Sun Dogs and Yellowcake: Gunnar Mines – A Canadian Story
Sandberg Surrey: Crackingstone Press

We experience the isolation of life on the Crackingstone Peninsula, the freedom and adventure enjoyed by the children, andthe camaraderie of the bunkhouse dwellers.

In the 1950s, the Cold War had a profound effect on Canada’s landscape – from the building of Distant Early Warning stations scattered across Canada’s North to the creation of uranium mining towns on the Canadian Shield. One of these towns, Gunnar, lasted for just over a decade, but its impact on its residents was indelible, as Patricia Sandberg writes in Sun Dogs and Yellowcake.

The result is a very rich, often humorous, sometimes tragic and always engaging account of how one community rose to meet the demands of the Atomic Age. As the title suggests, it bridges the natural wonders of the North with those of the industrial world.

Sandberg opens with a brief history of uranium – its uses and prospects – and weaves in the stories of mining magnates Gilbert and Charles LaBine, gold hunters and mine builders from Ontario. Their company, Gunnar Gold Mines Limited, eventually finds a rich uranium orebody on the shores of Lake Athabasca in Saskatchewan. The resulting town and mine site quickly become the setting for an influx of job-seekers from Alberta and beyond as well as immigrants from post-war Europe as they move into an area previously occupied only by local First Nations and Métis. Sandberg deftly narrates their stories, illustrated with photographs, as she leads the reader through the mines, the townsite and its surroundings. We experience the isolation of life on the Crackingstone Peninsula, the freedom and adventure enjoyed by the children, and the camaraderie of the bunkhouse dwellers (not to mention the pranks that ensue).

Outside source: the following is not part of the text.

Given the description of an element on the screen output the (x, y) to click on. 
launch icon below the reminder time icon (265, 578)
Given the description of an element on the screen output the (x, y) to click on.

Sandberg could have ended the story with the departure of families by the company DC-3 airplane as it headed south at the end of the townsite’s life. However, her aim is to have closure, and she thoughtfully discusses the reclamation of the mine site and the site remediation that continues to this day. She closes, though, with memories of Gunnar’s residents. The history of Gunnar has been captured eloquently through this glimpse into a remote town.

Sun Dogs and Yellowcake has been well received since it was published in 2016, winning two awards in 2017: the “History: General” category at the International Book Awards and the Bronze Award in the “Canada-West – Best Regional Non-Fiction” category at the Independent Publisher Awards. It was also shortlisted for the Canadian Authors Fred Kerner award, and was a finalist for the Whistler Independent Book Awards.